LIST OF TASKS:
A: In the Derrick Jones Jr. interview, which team gave him a two-way contract in 2017?
B: Pick up the Derrick Jones Jr. interview right after its final answer and carry it forward.

QUOTED PASSAGE:
Content starts

Derrick Jones Jr. shook up the basketball world during All-Star Saturday. Both he and Aaron Gordon put on a show that will be discussed for years to come.
Jones walked away with the hardware, while Gordon vowed to never compete in another NBA dunk competition. Agree or disagree with the so-called controversial decision, but the youthful, lefter-handed, wing from Chester, PA stepped up and jumped into his destiny as one of the more prolific dunkers of his time. His former assistant high school coach, James Clark of Archbishop John Carroll recalls his immediate thoughts upon seeing Jones walk into the gym, stating, “[He had] athleticism that was out of this world…first time I saw him at practice, I thought to myself, ‘If this kid could ever get a jump shot, he’s going to be dangerous.'”
He expounded further: “I wanted to improve his handle and work on his midrange jumper…at the next level [NBA] he needed to have a consistent jump shot and be able to finish around the rim when he couldn’t always dunk.”
Jones entered the League in 2016 after going undrafted as an early entry out of UNLV. He eventually signed with the Suns, making the opening night roster. A brief stint in G League Northern Arizona Suns gave him enough leverage to sign a two-way contract with the Miami Heat in 2017. He played with the Heat G League affiliate Sioux Falls Skyforce before signing with Miami in the summer of 2018. The rest has been a boyhood dream come true, and with averages of 8.7 points, 4.2 rebounds and a shooting percentage of 49.4, he has proved to be a valuable contributor for the Southeast Division-leading Heat.
I spoke with him on several topics including the recent victory, his hometown, Vince Carter and much more.
A few weeks ago, you talked about how this is important for you. How does it feel winning this dunk contest on your birthday?
It feels great. Just being able to get an achievement like this on a day like this, it’s special for me. This is a day that I’m going to tell my kids, just make sure they know that this is a day for me.
What was the inspiration, because it was very similar to the dunk contest between Aaron Gordon and Zach LaVine last time. Was that the inspiration? Was that the key to taking him down?
No, my inspiration was this trophy. I was trying to get this trophy and bring this back home to Miami with me. That’s all I wanted. I wasn’t worried about who was in front of me, who had to go behind me, go before me—all I was worried about was this trophy right here.
I know it’s a lot to process in the heat of the moment, but have you had a chance to think about where this Dunk Contest is going to rank historically?
No, I didn’t. That hasn’t even sunk in yet. I’m going to be honest with you, this is looking like a dream. I only dreamt of this moment, having this hardware right here, taking it back to Miami with me. Once this stops feeling like a dream, that’s when I’m going to start thinking of that.
Talk about Vince Carter. He has said you’re the next person to watch and follow in his footsteps.
Vince is a very cool dude. Just having that conversation—it’s great being able to talk to a vet like that, somebody who has been in the League for so long and somebody that you looked up to as a child. It’s real. Your idol becomes your rival, and for him to put my name in a conversation like that is great. I’m very grateful, and I’m thankful for that—just a relationship that I build with a guy like that—it’s just great.

Content ends

THE DATA:
Content starts

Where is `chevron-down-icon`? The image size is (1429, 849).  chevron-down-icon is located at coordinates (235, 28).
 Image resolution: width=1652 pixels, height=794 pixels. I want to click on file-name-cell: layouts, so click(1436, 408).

Content ends

RESULTS BY TASK:
A: The Miami Heat.

B:
How did you and him meet and get to this point?
It was actually my rookie year. He was in Memphis and I was playing in Memphis. I was warming up, and he was out there warming up at the same time. After we warmed up and everything, I was sitting on the scorer’s table and this was right before the All-Star break, and he came up to me and just told me to just go out there and have fun, just be yourself, they called you for a reason…so just go out there and have fun and be yourself. Nobody knows it but, if you go back and look at the little film when they was in the locker room for the All-Star Weekend…you’ll look in my locker and you’ll see a Vince Carter jersey, cause I was going to do a couple of his dunks in my All-Star Weekend thing.
When you play in Philadelphia, what’s it like being so close to home? For the people that don’t know, they think you’re from Philly, but you’re from Chester, and I know you take pride in that.
I mean, I really don’t care about people saying that I’m from Philly because I know where I’m from. As long as I know where I’m from and I don’t ever forget that, that’s all that matters to me. You know, Philadelphia is a great place but my home is Chester, Pennsylvania.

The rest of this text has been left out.